Records supplied Block Start

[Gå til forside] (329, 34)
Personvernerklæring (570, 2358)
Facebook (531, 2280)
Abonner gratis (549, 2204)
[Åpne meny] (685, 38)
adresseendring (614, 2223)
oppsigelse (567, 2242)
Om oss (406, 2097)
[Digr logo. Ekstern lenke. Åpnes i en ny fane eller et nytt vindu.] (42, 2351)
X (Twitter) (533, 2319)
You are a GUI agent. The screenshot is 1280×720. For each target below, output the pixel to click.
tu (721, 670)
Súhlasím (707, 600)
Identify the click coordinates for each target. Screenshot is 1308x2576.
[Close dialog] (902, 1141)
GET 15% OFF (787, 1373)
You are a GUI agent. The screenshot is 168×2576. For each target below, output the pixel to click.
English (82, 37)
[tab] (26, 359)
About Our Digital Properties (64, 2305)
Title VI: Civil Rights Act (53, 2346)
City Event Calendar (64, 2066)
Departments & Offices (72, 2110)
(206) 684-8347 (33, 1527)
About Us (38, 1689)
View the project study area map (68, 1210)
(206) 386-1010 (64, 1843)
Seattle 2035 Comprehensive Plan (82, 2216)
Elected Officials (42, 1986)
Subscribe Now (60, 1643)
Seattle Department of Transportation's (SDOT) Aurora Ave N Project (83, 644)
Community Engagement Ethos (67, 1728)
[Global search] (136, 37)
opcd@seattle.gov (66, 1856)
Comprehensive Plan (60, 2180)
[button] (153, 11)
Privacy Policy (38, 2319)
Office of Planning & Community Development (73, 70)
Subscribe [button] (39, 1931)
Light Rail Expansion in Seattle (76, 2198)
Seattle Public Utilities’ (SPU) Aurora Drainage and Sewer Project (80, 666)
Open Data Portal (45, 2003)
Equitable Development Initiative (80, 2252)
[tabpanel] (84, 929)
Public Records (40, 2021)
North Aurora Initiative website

Records supplied Block End

Pull out every line in the data above that has the word "Public".

| Response to this exercise |
Seattle Public Utilities’ (SPU) Aurora Drainage and Sewer Project (80, 666)
Public Records (40, 2021)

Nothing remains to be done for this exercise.